[SUPPLIED DATA]
- - - -

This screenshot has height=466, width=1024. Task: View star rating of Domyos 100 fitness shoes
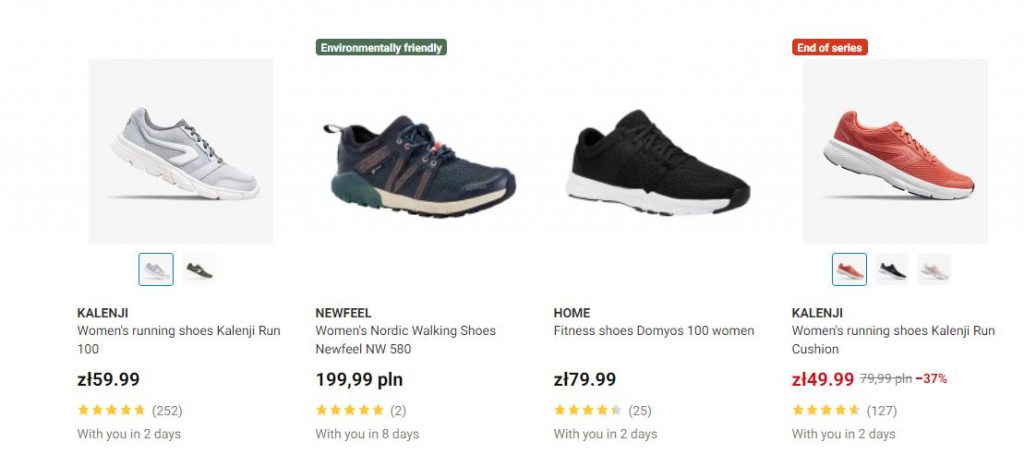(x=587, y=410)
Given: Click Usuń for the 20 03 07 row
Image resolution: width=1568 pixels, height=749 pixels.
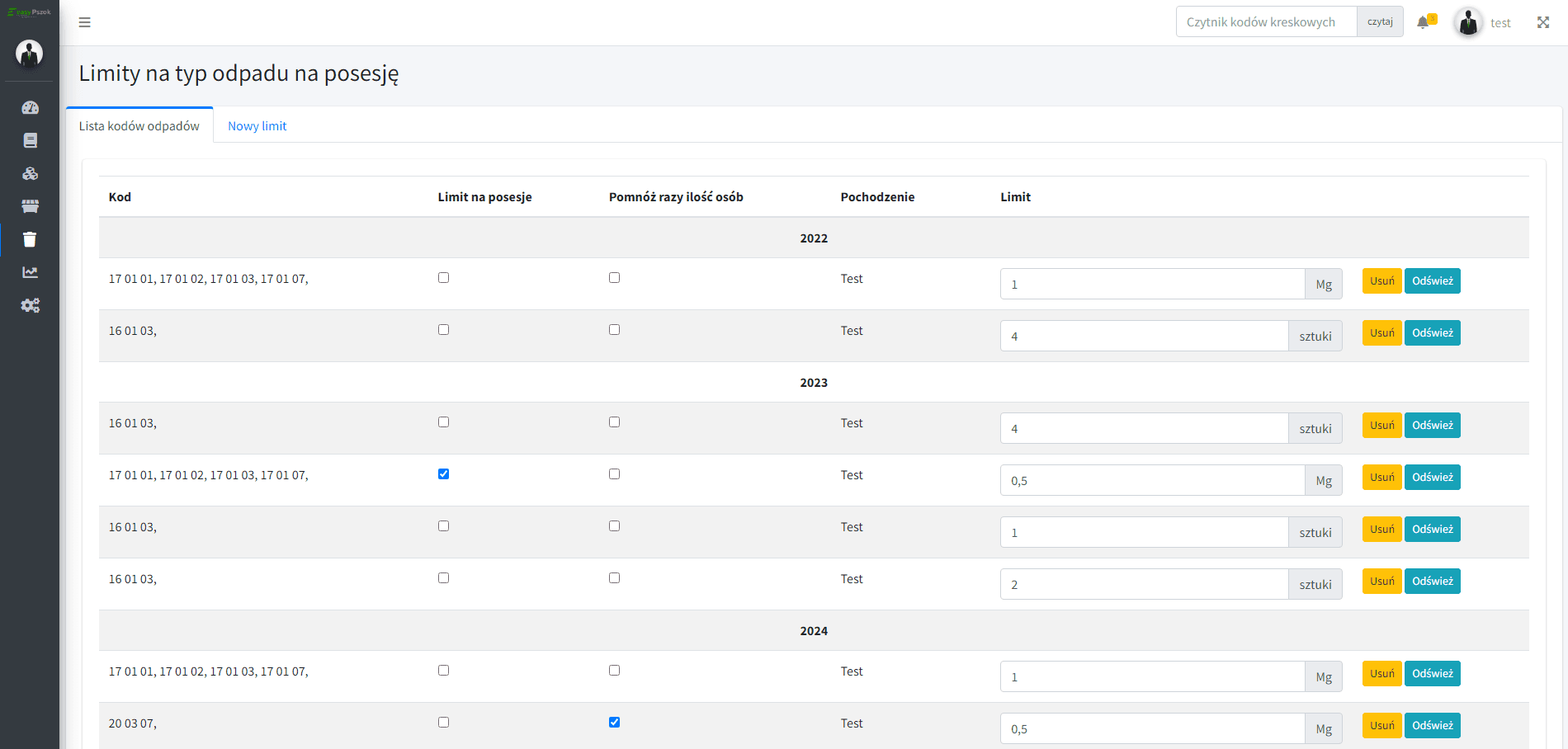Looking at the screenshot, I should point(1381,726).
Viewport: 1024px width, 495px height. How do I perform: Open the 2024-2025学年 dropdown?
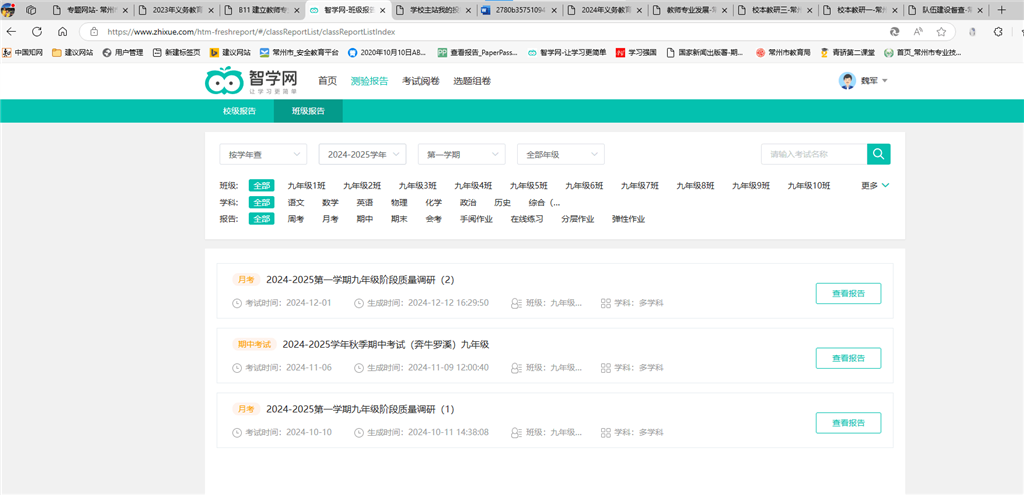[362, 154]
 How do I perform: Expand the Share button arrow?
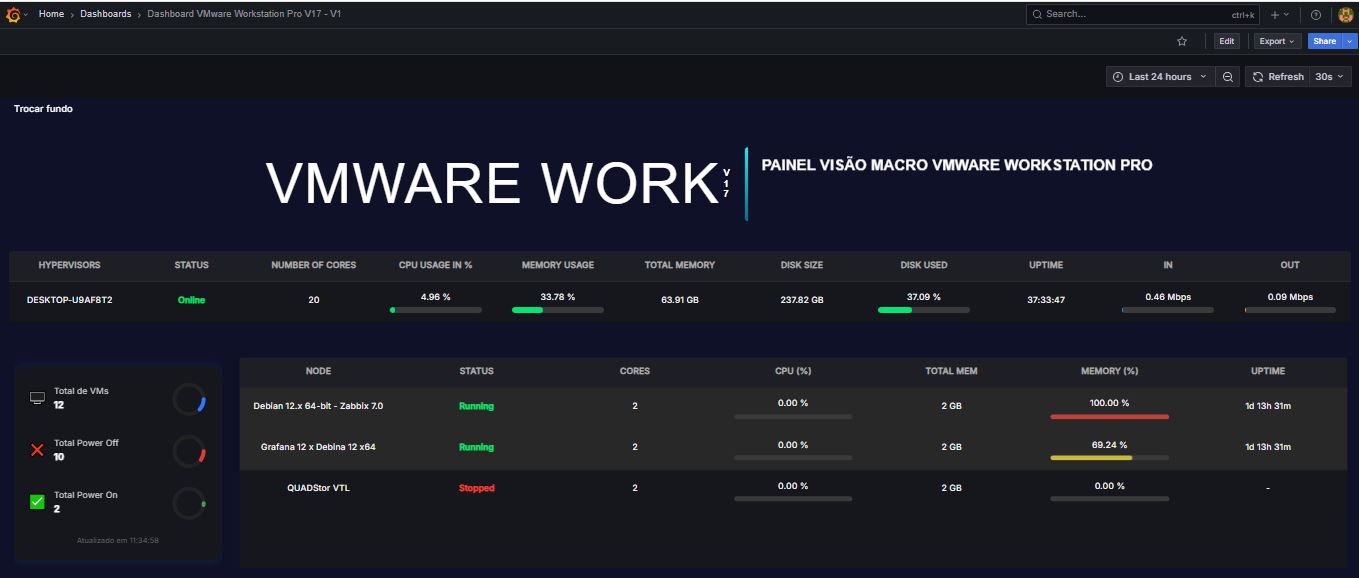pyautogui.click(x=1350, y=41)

- - - -

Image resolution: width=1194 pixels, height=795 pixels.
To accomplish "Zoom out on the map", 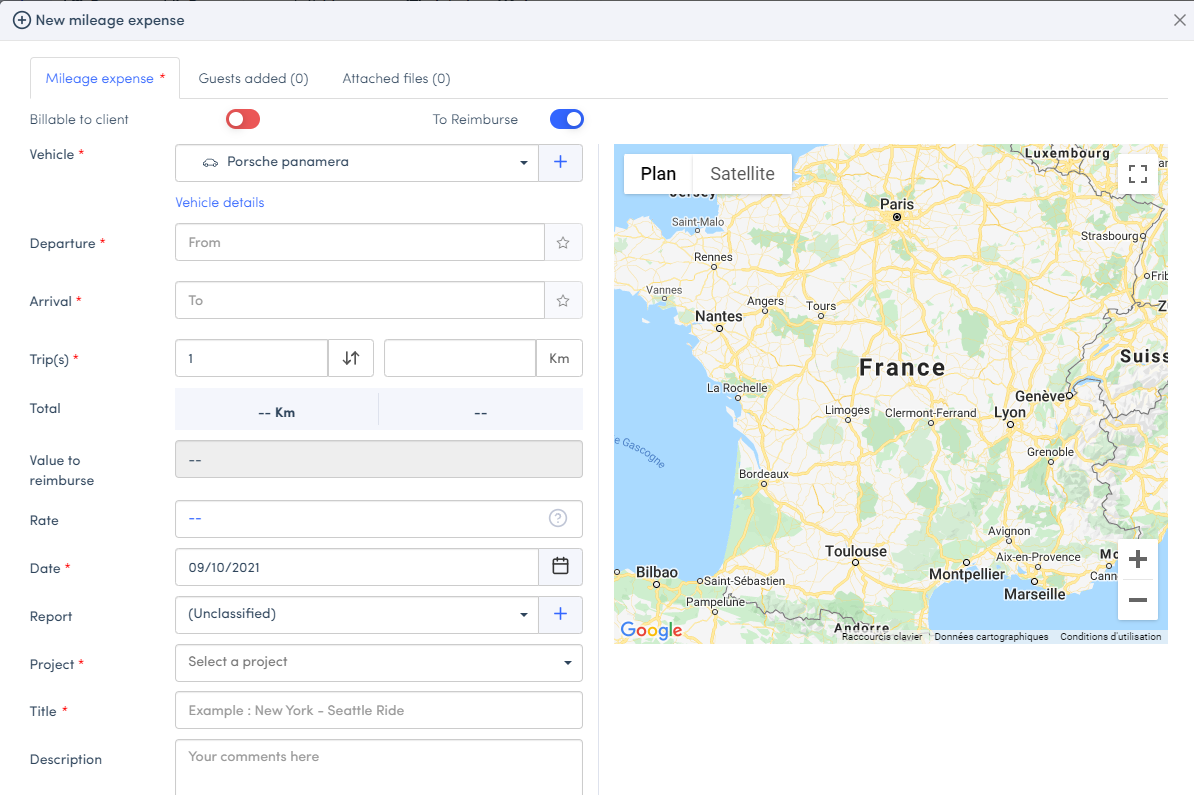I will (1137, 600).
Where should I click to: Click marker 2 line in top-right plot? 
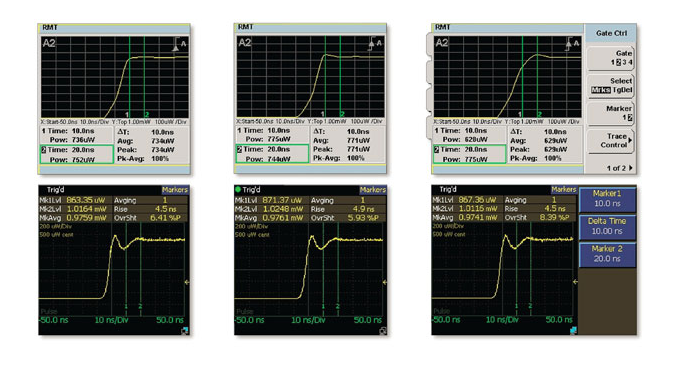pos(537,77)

- - - -

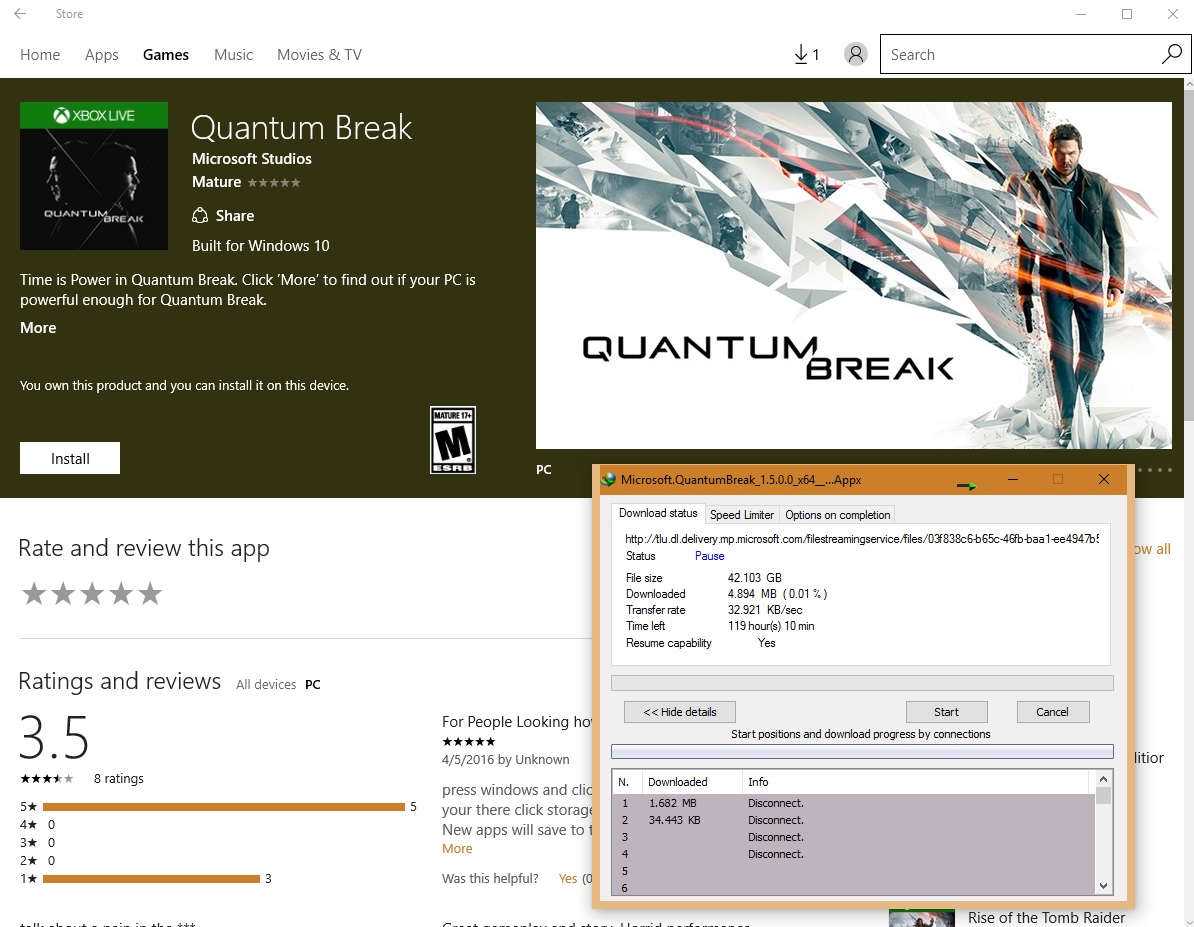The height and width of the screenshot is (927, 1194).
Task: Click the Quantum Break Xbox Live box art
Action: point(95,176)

- - - -

[ACTION ITEM]
Exactly as written above, retype the lines starting at the one holding "This screenshot has" and ending at the one holding "Given: Click Usuń for the 20 03 07 row", both included, but not the pictures.

[WRITTEN RESPONSE]
This screenshot has height=466, width=1024. Task: View star rating of Domyos 100 fitness shoes
(x=587, y=410)
Given: Click Usuń for the 20 03 07 row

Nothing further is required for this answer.